Excerpt.
== == ==

# Suggestions Plz: Very melodic and dissonant works/composers



## SweetDissonantLullabies (Mar 20, 2015)

Hi All. I'm a rock music fan and know that there is great classical music out there that I would love, if I were aware of it. My favorite rock music is very dissonant, with a lot of melody. It isn't necessarily complex, however, and it's often poppy to some degree as well. They are rock songs after all... Here are a few examples:














So, I've signed up here selfishly looking for suggestions. I'm willing to put in the time and effort to explore the suggestions that you people are willing to take the time and effort to make. Many Thanks!


----------



## Dim7 (Apr 24, 2009)

Bartok string quartets, especially this movement from the no.4:


----------



## 20centrfuge (Apr 13, 2007)

I will give this some real thought and listen to your examples and try to come up with something that YOU might like, not just something that I like. I like the fact that you are exploring other genres. Classical music is soooo vast. There is so much out there and this is a good place to pick people's minds.


----------



## 20centrfuge (Apr 13, 2007)

I gave your music a quick listen. There is a permeating dissonance to the music that will have a direct parallel with certain classical music. My only word of advice is to listen to the classical pieces at least 3 times before you pass judgement. It may take time to get accustomed to the sound of the instruments and pace of harmonic progression.

The first one that I would say you absolutely must explore is:

*Stravinsky's Rite of Spring (Le sacre du printemps). *Musicians from many genres love this piece. It speaks to people from a broad spectrum but includes a level of dissonance throughout that I think you would appreciate.

More later....


----------



## hpowders (Dec 23, 2013)

Prokofiev Piano Concerto No. 3.

== == ==

Dataset content.
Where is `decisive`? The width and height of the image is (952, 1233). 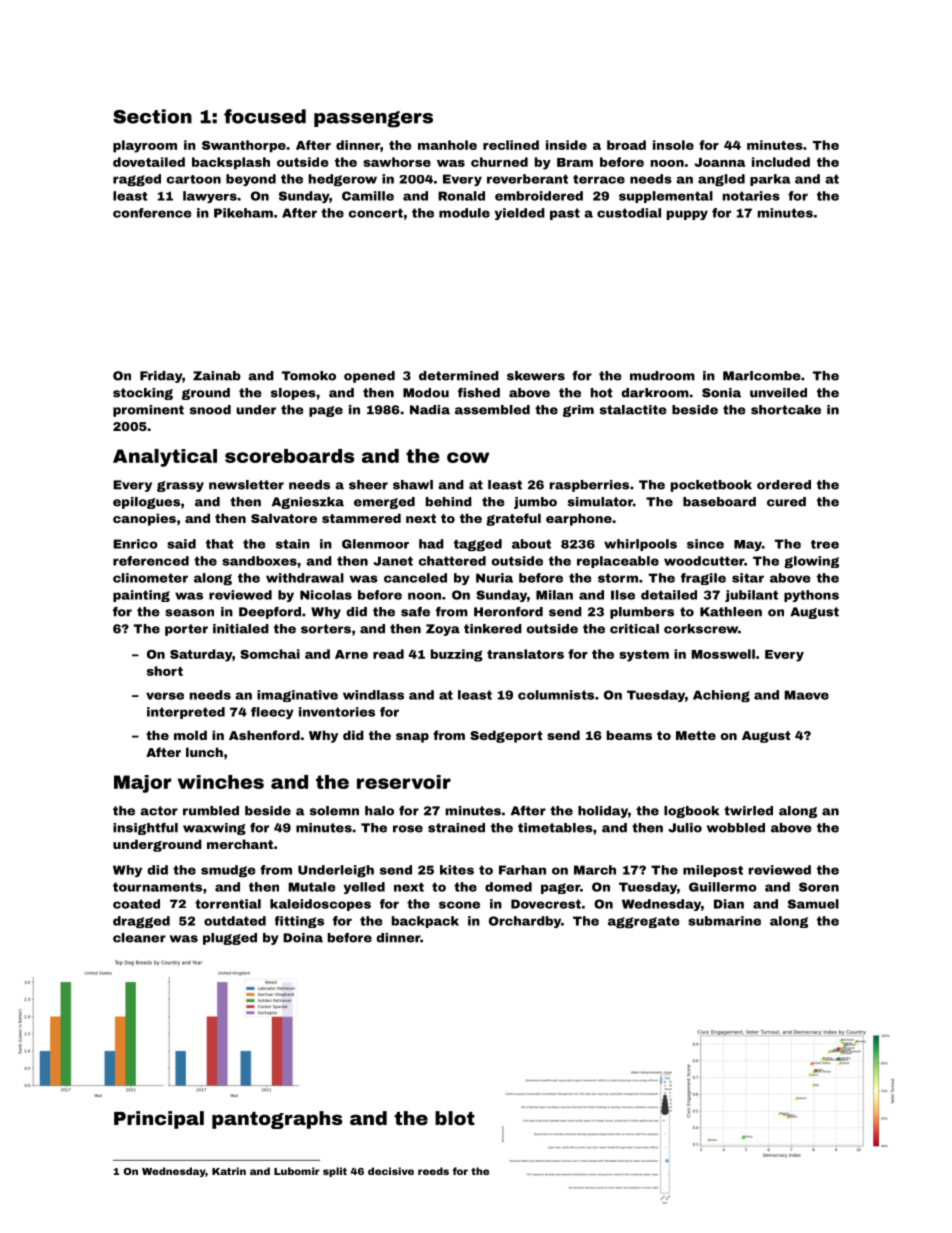 decisive is located at coordinates (391, 1171).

== == ==

What you need to do.
(a) Copy the part of the forum thread that opens with the words containing "## Dim7 (Apr" and closes with "pick people's minds.", putting "Shostakovich" in place of "Bartok".
(b) Answer these questions about the forum thread:
(i) Which number string quartet by Bartok does Dim7 point to?
(ii) At least how many times does 20centrfuge advise listening to the classical pieces before passing judgement?
(iii) Which Prokofiev work does hpowders suggest?
(c) Give every username that posts in the forum thread, each one only once.

Responses to the tasks.
(a)
## Dim7 (Apr 24, 2009)

Shostakovich string quartets, especially this movement from the no.4:


----------



## 20centrfuge (Apr 13, 2007)

I will give this some real thought and listen to your examples and try to come up with something that YOU might like, not just something that I like. I like the fact that you are exploring other genres. Classical music is soooo vast. There is so much out there and this is a good place to pick people's minds.

(b)
(i) No. 4
(ii) At least 3 times
(iii) Piano Concerto No. 3

(c) SweetDissonantLullabies, Dim7, 20centrfuge, hpowders